Question: should non-protein-coding rna(e.g. lncRNA) be removed in RNA-Seq differential expression analysis
22 months ago
hellocita20 wrote:

Hi, I was doing RNA-Seq differential expression analysis, I wonder if some non-protein coding genes, such as lnc-rna or the Pseudogene, should be removed before analysis? Since the purpose is to reveal the expression difference of control and observe group, and to relate the difference with some known biological pathway/functions?

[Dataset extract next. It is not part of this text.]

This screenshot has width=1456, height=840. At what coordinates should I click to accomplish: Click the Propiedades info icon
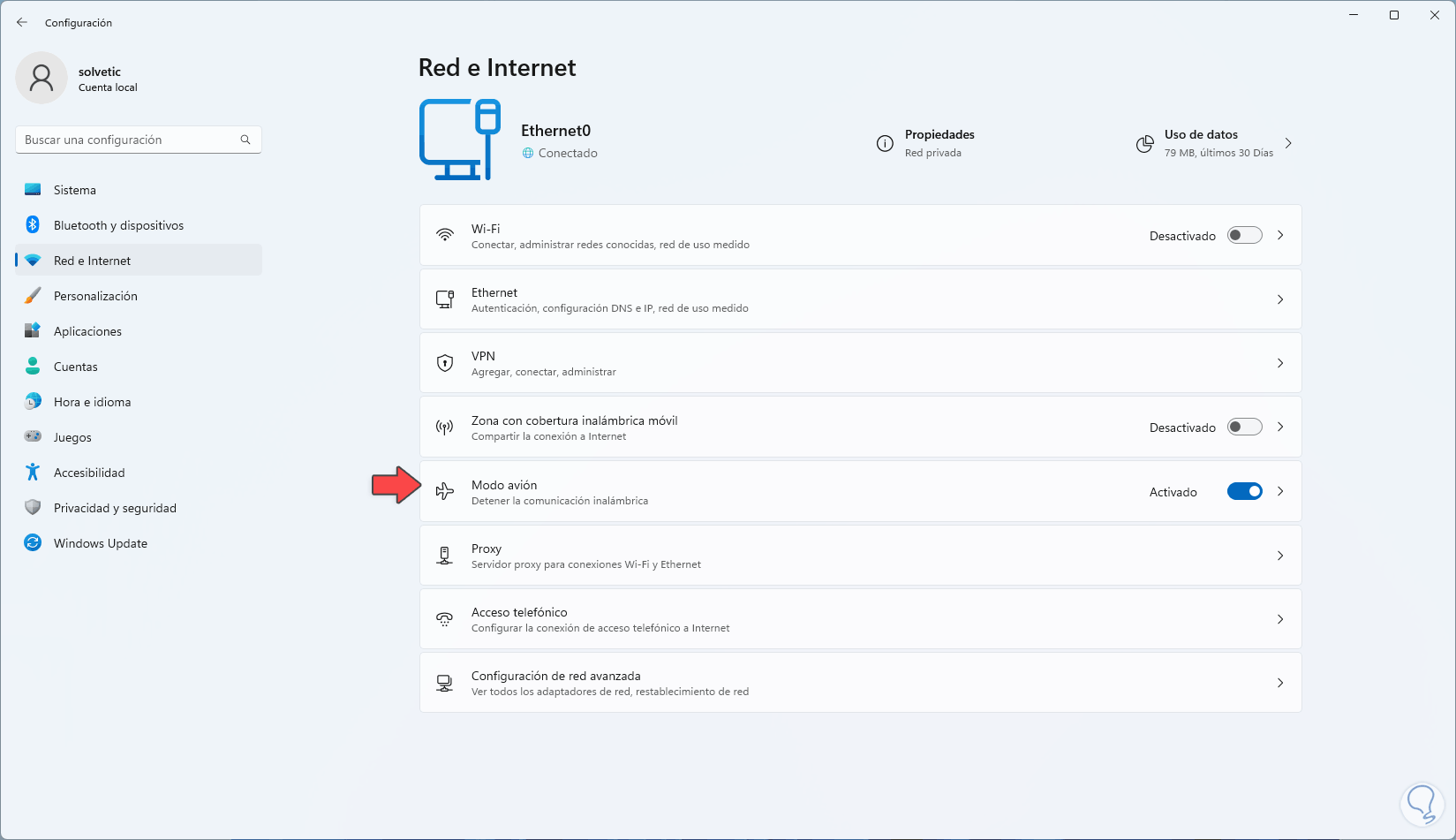tap(885, 143)
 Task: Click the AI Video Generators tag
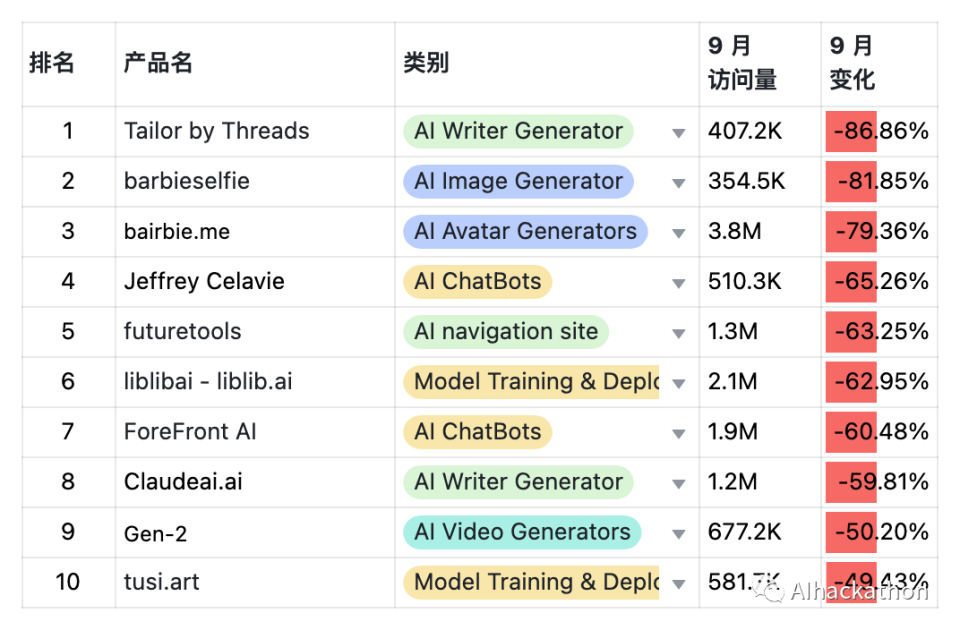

More information:The data I used was RNA-seq data (polyA enriched RNA with Illumina HiSeq). I mapped the reads to evidence-based annotation of the human genome (GRCh38) , version 24 (Ensembl 83), download from GENCODE. Finally, I got deferential expressed genes(DEGs). Then I am trying to converted these DEGs from ensemble id to hgnc symbol and search for their biological functions. However I found some of the genes, such as ENSG00000270000, ENSG00000257155, were lnc rna and do not have hgnc symbol. And I found they were not protein coding genes.

I wonder if I have done it wrong:(?

Thanks for your answer

22 months ago
michael.ante wrote:

Hi Hellocita,

Both genes you mentioned have a A-rich region at the cDNA's 3' site (e.g. ENSG00000257155 / ENST00000548096). Therefore, the polyA fishing / enrichment can result in reads from these transcripts.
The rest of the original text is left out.